When the exponent $a$ is a positive integer, $x^a$ represents the product of $a$ factors of $x$, i.e., $x \times x \times x \times ... \times x$ ($a$ times).
If the exponent $a$ is a negative integer, $x^a$ represents the reciprocal of $x$ raised to the positive power of $|a|$, i.e., $1/x^{|a|}$.
The properties of exponents, such as the product rule, quotient rule, and power rule, allow for efficient manipulation of expressions involving $x^a$.
Scientific notation uses the form $x^a$ to represent very large or very small numbers in a compact and standardized way.
Review Questions
Explain the meaning and interpretation of the expression $x^a$, and how it relates to the concept of a power.

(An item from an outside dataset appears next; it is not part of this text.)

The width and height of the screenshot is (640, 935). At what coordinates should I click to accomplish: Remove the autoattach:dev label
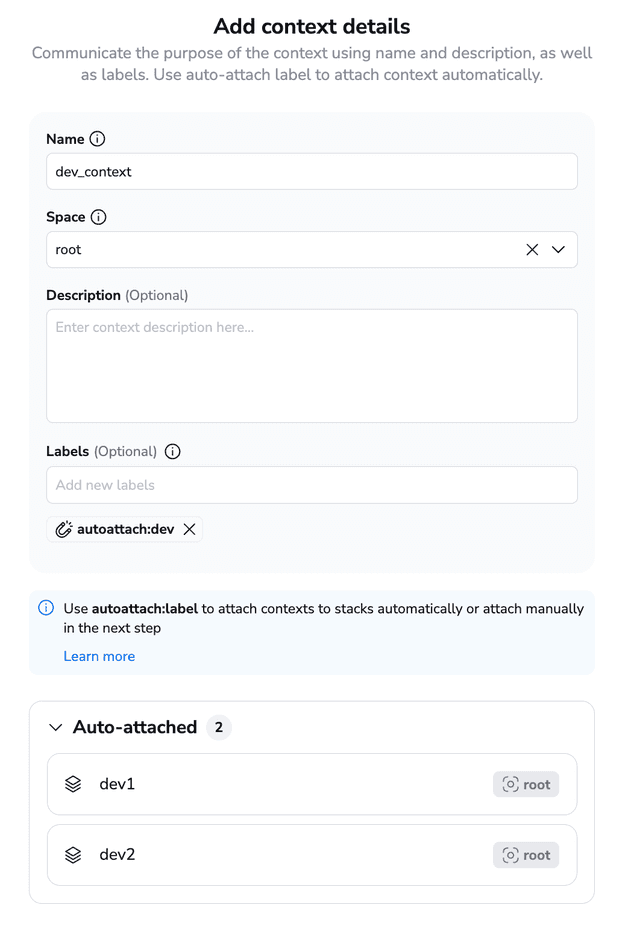(x=189, y=529)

The expression $x^a$ represents the power function, where $x$ is the base and $a$ is the exponent. This expression can be interpreted as the product of $a$ factors of $x$, i.e., $x \times x \times x \times ... \times x$ ($a$ times). The exponent $a$ indicates the number of times the base $x$ is multiplied by itself, and the resulting value is the power of $x$. This concept is fundamental to understanding properties of exponents and how to work with exponential expressions.
Describe how the properties of exponents, such as the product rule, quotient rule, and power rule, can be used to manipulate expressions involving $x^a$.

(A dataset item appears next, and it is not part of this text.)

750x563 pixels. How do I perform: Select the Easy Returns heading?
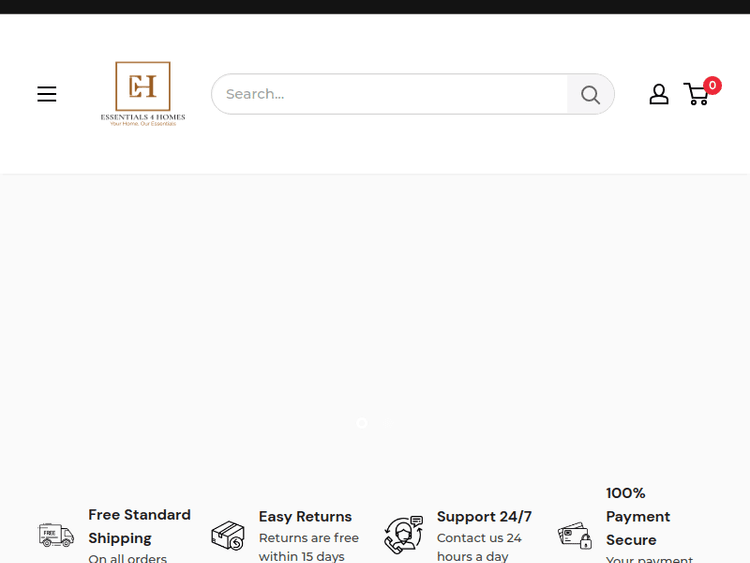pos(305,516)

The properties of exponents allow for efficient manipulation of expressions involving $x^a$. The product rule states that $x^a \times x^b = x^{a+b}$, the quotient rule states that $x^a \div x^b = x^{a-b}$, and the power rule states that $(x^a)^b = x^{a \times b}$. These rules can be applied to simplify, expand, or rewrite expressions containing $x^a$ in various ways, which is crucial for working with exponential expressions and scientific notation.

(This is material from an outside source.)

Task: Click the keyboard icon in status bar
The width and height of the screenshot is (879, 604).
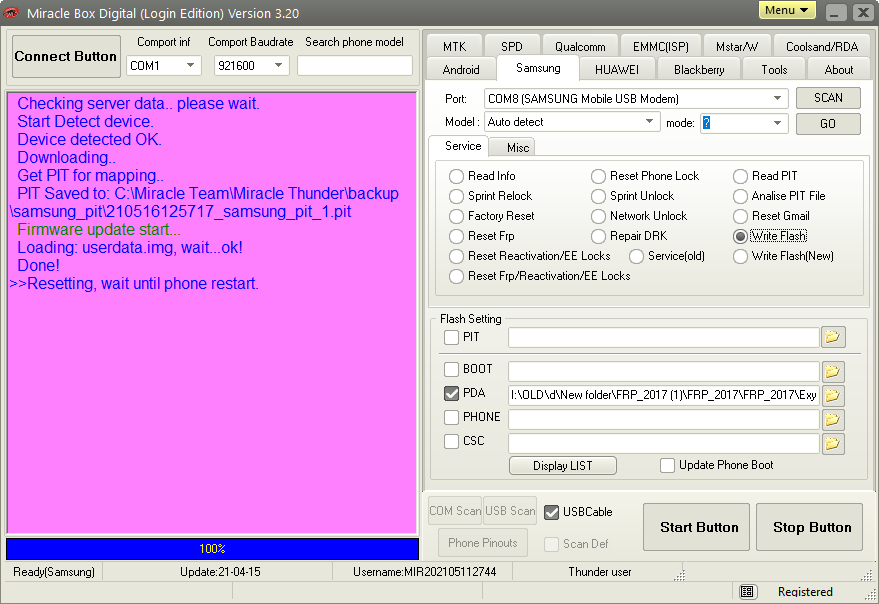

Explain how the expression $x^a$ is used in the context of scientific notation, and discuss the importance of this representation for expressing very large or very small numbers.
In scientific notation, the expression $x^a$ is used to represent the power of 10 that a number is multiplied by. The number $x$ is a value between 1 and 10, and the exponent $a$ indicates the number of places the decimal point needs to be shifted to the right (for positive exponents) or left (for negative exponents) to express the original number. This compact representation of very large or very small numbers using $x^a$ is essential for working with scientific data, performing calculations, and communicating numerical information in a standardized and efficient manner.